Read through the data and report every line in which the word "gear" occurs.

#### [Stored data]
╔══
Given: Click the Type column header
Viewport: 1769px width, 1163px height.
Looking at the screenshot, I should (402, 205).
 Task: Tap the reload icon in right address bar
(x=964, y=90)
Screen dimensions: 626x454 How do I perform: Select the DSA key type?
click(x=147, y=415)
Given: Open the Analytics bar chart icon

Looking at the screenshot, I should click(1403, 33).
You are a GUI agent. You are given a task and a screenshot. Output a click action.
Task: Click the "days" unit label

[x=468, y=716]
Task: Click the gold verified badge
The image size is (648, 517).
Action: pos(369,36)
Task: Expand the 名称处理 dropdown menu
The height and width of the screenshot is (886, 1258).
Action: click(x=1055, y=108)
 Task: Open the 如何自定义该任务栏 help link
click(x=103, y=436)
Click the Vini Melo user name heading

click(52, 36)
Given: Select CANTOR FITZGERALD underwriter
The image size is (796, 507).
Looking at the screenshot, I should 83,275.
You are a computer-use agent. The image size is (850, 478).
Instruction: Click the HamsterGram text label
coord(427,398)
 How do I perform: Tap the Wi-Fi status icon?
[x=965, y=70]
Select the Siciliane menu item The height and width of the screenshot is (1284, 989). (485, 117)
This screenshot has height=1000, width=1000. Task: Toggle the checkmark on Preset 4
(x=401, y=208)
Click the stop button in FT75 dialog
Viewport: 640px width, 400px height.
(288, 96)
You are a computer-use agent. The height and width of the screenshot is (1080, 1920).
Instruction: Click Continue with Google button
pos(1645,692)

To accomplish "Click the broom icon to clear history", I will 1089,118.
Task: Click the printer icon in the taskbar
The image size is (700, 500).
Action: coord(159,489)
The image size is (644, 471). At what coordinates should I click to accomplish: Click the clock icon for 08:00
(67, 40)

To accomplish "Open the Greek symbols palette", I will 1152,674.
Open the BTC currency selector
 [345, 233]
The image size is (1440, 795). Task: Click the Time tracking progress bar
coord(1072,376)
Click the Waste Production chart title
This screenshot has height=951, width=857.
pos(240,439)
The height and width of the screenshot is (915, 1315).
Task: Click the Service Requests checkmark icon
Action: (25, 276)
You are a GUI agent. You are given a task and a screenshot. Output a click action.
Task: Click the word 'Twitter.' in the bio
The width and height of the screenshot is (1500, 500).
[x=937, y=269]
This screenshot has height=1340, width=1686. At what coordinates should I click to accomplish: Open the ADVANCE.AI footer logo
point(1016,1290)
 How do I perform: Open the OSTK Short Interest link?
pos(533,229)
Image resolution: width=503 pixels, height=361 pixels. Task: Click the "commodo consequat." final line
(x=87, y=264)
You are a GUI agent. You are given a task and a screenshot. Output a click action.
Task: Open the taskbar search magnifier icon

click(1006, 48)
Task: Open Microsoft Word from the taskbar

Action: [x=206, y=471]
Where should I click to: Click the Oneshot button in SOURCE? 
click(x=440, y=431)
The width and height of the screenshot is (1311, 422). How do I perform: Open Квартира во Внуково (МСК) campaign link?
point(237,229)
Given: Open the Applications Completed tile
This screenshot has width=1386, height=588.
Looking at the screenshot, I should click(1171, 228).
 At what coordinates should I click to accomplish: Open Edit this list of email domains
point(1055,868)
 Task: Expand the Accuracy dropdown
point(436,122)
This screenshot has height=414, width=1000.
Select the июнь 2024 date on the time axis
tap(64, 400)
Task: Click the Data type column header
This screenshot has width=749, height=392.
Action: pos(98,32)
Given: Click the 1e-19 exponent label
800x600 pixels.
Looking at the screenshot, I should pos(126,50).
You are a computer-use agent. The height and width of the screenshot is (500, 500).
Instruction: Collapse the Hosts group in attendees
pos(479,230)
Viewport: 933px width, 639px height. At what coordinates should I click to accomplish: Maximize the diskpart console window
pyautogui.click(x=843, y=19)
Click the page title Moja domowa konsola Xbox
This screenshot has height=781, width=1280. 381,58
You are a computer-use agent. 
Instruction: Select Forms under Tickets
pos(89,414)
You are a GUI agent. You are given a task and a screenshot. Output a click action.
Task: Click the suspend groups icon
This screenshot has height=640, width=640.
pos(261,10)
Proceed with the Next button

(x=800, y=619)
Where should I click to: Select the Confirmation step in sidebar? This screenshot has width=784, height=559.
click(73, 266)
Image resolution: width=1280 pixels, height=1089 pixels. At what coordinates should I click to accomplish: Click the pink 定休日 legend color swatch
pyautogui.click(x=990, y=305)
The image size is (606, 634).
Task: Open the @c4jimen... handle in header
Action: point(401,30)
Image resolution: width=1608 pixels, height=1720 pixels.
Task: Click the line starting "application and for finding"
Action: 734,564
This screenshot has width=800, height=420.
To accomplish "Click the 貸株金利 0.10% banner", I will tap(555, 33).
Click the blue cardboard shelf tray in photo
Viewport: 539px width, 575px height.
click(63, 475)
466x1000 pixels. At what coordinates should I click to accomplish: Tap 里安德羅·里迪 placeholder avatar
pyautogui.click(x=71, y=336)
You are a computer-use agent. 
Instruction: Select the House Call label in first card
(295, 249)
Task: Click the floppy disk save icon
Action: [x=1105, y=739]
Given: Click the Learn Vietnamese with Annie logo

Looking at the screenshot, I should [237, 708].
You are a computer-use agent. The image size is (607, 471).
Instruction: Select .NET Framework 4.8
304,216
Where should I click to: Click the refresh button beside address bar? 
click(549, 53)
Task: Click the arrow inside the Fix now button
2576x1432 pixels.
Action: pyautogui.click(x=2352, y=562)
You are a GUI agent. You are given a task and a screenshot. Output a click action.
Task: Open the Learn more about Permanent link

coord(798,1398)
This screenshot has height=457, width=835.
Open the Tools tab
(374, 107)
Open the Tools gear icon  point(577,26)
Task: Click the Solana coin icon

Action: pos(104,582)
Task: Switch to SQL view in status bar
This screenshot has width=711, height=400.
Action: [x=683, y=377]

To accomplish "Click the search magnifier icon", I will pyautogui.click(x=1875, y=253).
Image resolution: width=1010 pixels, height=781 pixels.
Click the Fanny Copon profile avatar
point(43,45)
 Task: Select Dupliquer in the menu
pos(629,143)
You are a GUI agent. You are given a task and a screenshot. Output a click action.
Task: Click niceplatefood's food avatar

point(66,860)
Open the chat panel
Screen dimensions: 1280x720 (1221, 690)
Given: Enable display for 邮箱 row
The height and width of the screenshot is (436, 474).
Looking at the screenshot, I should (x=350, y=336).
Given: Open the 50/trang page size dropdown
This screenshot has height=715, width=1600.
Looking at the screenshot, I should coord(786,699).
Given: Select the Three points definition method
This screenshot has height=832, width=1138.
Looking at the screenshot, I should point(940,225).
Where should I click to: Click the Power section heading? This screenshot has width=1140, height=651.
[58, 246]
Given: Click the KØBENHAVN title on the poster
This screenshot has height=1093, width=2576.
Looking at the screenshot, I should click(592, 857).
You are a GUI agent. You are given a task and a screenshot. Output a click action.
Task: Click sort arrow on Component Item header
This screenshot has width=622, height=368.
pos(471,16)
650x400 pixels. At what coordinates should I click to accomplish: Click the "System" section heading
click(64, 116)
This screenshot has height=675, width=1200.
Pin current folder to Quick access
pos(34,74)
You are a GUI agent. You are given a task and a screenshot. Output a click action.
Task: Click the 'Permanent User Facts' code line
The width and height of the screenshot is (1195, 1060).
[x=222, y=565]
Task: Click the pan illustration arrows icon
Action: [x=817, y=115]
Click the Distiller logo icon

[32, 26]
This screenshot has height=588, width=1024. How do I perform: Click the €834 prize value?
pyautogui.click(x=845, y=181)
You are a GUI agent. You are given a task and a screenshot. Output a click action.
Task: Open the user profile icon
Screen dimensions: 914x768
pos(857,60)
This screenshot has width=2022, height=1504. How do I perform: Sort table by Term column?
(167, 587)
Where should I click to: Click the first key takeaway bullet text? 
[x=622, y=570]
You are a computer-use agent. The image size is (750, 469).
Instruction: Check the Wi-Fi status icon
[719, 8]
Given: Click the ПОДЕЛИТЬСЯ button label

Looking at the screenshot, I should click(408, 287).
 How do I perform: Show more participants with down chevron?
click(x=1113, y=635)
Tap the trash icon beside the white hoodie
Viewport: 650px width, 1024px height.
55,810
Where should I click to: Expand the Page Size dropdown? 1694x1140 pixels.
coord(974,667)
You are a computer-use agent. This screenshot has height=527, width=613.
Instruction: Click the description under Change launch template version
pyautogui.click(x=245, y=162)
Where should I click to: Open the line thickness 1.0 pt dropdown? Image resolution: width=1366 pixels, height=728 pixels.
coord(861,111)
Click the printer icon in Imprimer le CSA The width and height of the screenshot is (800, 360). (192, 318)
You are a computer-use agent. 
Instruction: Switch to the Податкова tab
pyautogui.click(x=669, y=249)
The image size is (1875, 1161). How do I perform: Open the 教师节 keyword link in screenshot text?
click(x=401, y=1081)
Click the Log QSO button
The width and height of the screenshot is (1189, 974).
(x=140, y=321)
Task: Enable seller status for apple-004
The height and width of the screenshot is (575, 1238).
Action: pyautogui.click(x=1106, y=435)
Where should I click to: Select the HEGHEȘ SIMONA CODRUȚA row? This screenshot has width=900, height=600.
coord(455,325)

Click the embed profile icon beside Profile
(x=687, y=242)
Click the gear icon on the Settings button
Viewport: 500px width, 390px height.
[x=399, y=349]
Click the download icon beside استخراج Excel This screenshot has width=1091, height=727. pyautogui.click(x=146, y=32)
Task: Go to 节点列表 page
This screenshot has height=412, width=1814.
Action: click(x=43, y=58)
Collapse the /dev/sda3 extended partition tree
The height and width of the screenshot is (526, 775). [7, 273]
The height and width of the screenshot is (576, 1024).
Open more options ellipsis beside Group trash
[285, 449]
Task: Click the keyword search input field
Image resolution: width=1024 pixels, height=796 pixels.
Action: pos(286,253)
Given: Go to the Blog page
╚══
#### [EXERCISE RESULT]
Open the Tools gear icon  point(577,26)
Click the gear icon on the Settings button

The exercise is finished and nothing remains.